The case came to the attention of Westward Television, and I was asked if I would be present on a program with Joe Keeton and Pauline McKay.
Pauline proved to be a pretty, dark-haired girl in her early twenties; Joe Keeton is a big, bespectacled north countryman in his fifties. In the studio, we were shown his letter to a local librarian and the librarian’s reply about Kitty Jay. Then Pauline was settled in a reclining chair in front of the cameras, and Joe talked to her softly until her eyes closed. First of all, Joe regressed Pauline to her own childhood, asking her about her third birthday and what she had done; it was astonishing to see the nurse suddenly “become” a little girl. If she was faking, she must have been a first-class actress.

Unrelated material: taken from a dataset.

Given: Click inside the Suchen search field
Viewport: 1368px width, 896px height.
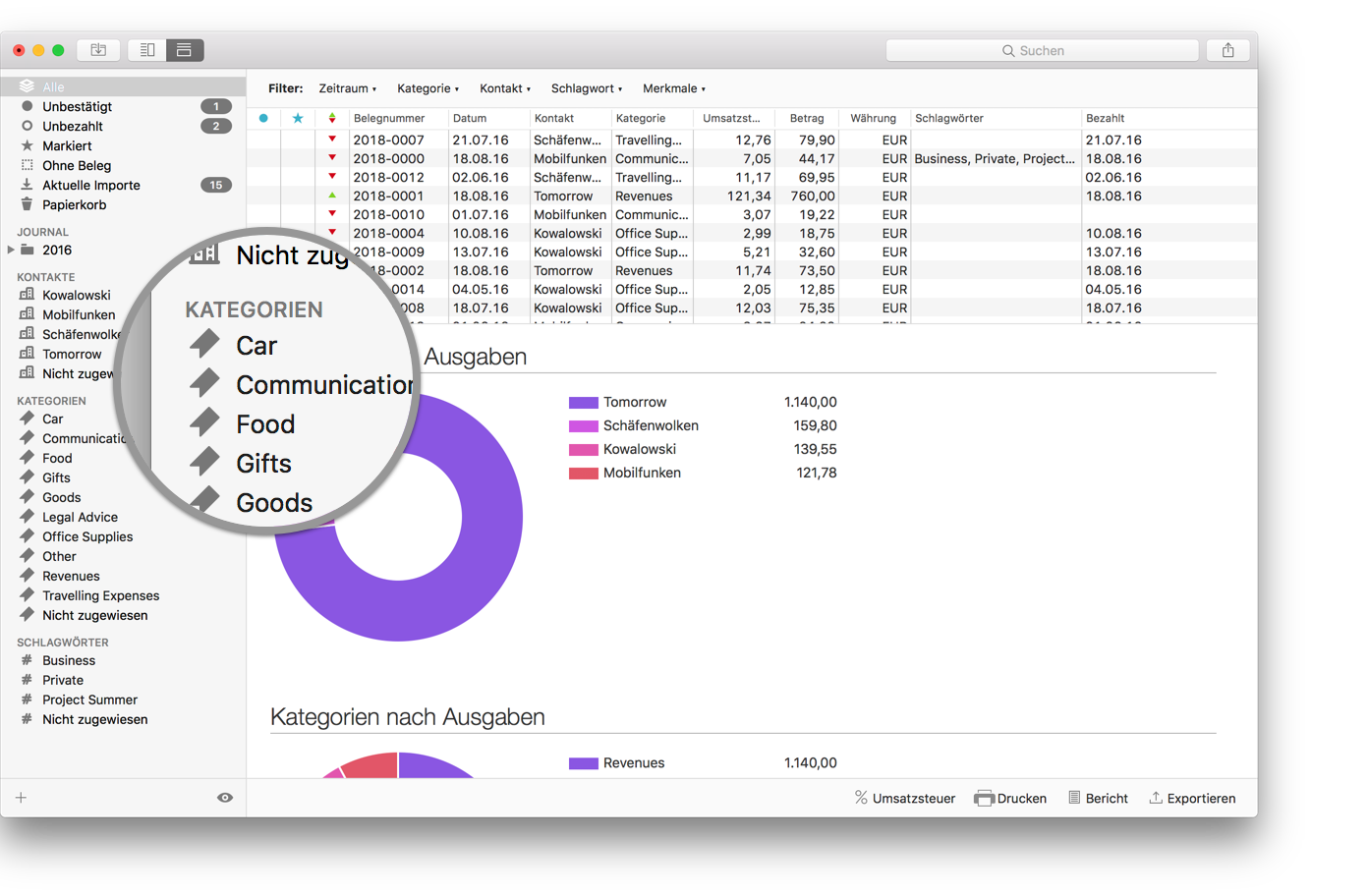Looking at the screenshot, I should [1042, 49].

Joe then took her further back into the past, until she said her name was Kitty Jay. Questioned by the interviewer, Kay Avila, Kitty said she was ten years old and lived in a big house near “Chagiford” (the old local pronunciation of Chagford)—apparently the orphanage or local poor-house. Taken forward to her fifteenth birthd
ay, she said she was now working on a farm near Manaton, for a master named Thomas. She mentioned a cook called Maudie and a man named Rob who worked at nearby Canna Farm. She told how she and Rob sometimes went for walks “to the stones” (the area has many standing stones), and to a bridge; pressed for the name of this bridge, she said Fingle, and named the river as the Teign—both identifications being correct.

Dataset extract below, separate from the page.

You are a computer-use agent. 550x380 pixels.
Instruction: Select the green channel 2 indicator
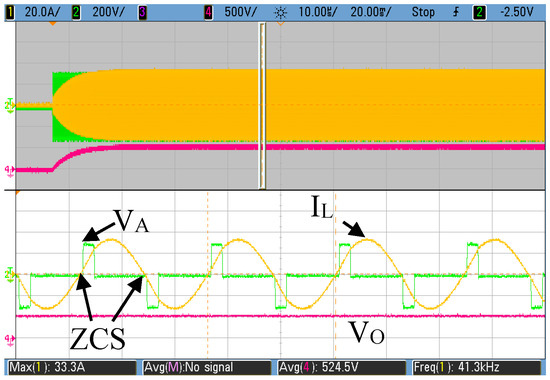click(x=76, y=13)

Taken forward again, she said she had now run away from the farm—apparently at Rob’s instigation—and was living in a remote cottage that seemed to have no furniture. She was very hungry—Rob had promised to stay with her, and to keep her supplied with food, but had not kept either promise. She said her stomach hurt, but it was not clear whether this was hunger, or pains connected with pregnancy. Asked to describe Rob’s last visit to her, she made it clear that he had insisted on making her lie on the floor to have sex, and that she objected. Finally, Keeton took her forward to her suicide on Canna Farm—she had obviously gone there hoping to see Rob; it was late afternoon. Her misery and despair were painful to watch, as she described her decision to kill herself. As she began to choke and gasp, Joe soothed her, then woke her up.

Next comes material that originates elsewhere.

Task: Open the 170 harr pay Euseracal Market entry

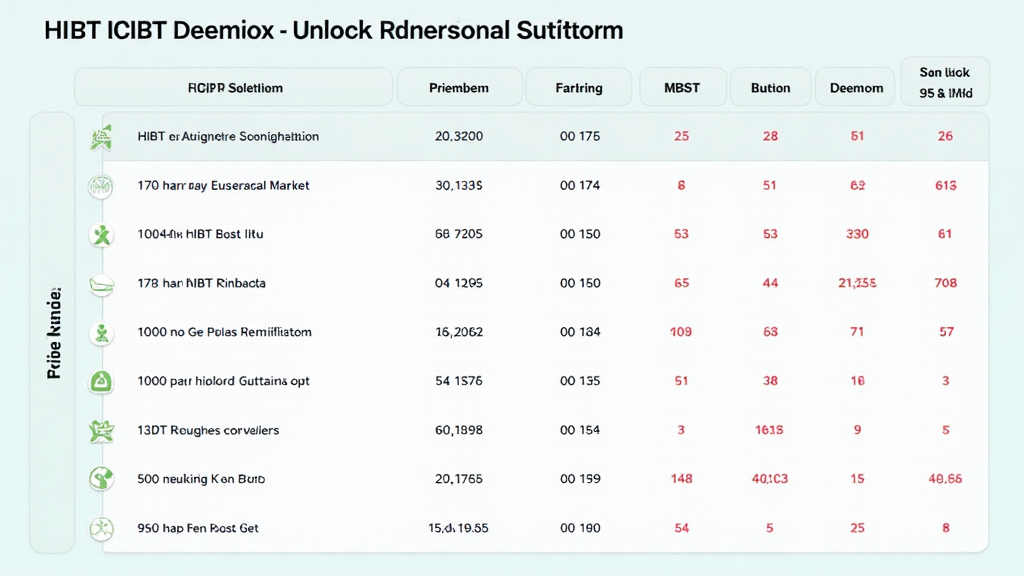Action: pyautogui.click(x=223, y=186)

The whole thing was astonishingly convincing—doubly so, since Pauline had never visited the west country before, and had only traveled down that morning. Admittedly, there were a few features that were unsatisfactory. She had no idea of the year—except that it was “seventeen something”—or whether there was a king or queen on the throne. But for an illiterate orphan, perhaps this is not surprising. She did not know the surname of her master, and she refused to name Ford Farm (although it seemed that her reason was fear in case the questioner wanted to go and talk to her master). When, later in the day, we took Pauline to Ford Farm and Canna Farm, she did not seem to recognize either. On the other hand, Pauline was quite definite about never having heard of Chagford or Kitty Jay. And since the legend is not widely known outside the area, this seems plausible enough.